What the task requires: From the entries that follow, copy exactly the lines beginning at the line holding "This screenshot has height=917, width=1024." and continuing through the line holding "Given: Click the".

Records drawn from a dataset
======

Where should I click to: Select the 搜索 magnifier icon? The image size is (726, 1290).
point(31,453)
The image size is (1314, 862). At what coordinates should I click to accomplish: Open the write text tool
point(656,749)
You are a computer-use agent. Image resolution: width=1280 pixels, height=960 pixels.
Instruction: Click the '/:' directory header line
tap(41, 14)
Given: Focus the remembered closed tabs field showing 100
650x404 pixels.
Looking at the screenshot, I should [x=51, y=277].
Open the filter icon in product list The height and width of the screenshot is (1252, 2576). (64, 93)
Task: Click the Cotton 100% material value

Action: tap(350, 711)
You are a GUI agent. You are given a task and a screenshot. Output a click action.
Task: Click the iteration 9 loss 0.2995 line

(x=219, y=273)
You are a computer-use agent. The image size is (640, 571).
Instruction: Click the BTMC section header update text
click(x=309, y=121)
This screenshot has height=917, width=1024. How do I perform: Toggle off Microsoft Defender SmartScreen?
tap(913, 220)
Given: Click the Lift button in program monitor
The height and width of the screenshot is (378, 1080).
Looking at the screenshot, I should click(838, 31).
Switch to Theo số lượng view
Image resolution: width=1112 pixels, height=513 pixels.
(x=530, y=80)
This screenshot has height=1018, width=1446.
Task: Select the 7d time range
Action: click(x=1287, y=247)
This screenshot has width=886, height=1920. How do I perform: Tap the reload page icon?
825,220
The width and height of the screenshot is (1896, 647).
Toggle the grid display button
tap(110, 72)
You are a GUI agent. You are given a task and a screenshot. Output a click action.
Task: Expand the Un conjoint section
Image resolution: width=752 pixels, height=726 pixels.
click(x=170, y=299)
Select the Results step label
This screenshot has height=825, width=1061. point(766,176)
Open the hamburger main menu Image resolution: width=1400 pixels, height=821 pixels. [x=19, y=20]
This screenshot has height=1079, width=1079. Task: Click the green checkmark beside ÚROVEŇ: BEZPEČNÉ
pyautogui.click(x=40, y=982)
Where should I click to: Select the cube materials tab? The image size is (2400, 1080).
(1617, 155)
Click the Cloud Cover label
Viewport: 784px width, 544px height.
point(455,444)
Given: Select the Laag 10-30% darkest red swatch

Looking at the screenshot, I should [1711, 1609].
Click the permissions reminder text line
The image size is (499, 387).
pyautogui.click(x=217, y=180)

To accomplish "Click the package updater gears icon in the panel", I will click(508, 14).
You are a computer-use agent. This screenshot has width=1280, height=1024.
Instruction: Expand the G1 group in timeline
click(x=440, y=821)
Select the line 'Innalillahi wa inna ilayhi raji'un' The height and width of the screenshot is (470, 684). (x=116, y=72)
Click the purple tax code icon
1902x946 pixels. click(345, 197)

======

Problem solution:
This screenshot has height=917, width=1024. How do I perform: Toggle off Microsoft Defender SmartScreen?
tap(913, 220)
Given: Click the Lift button in program monitor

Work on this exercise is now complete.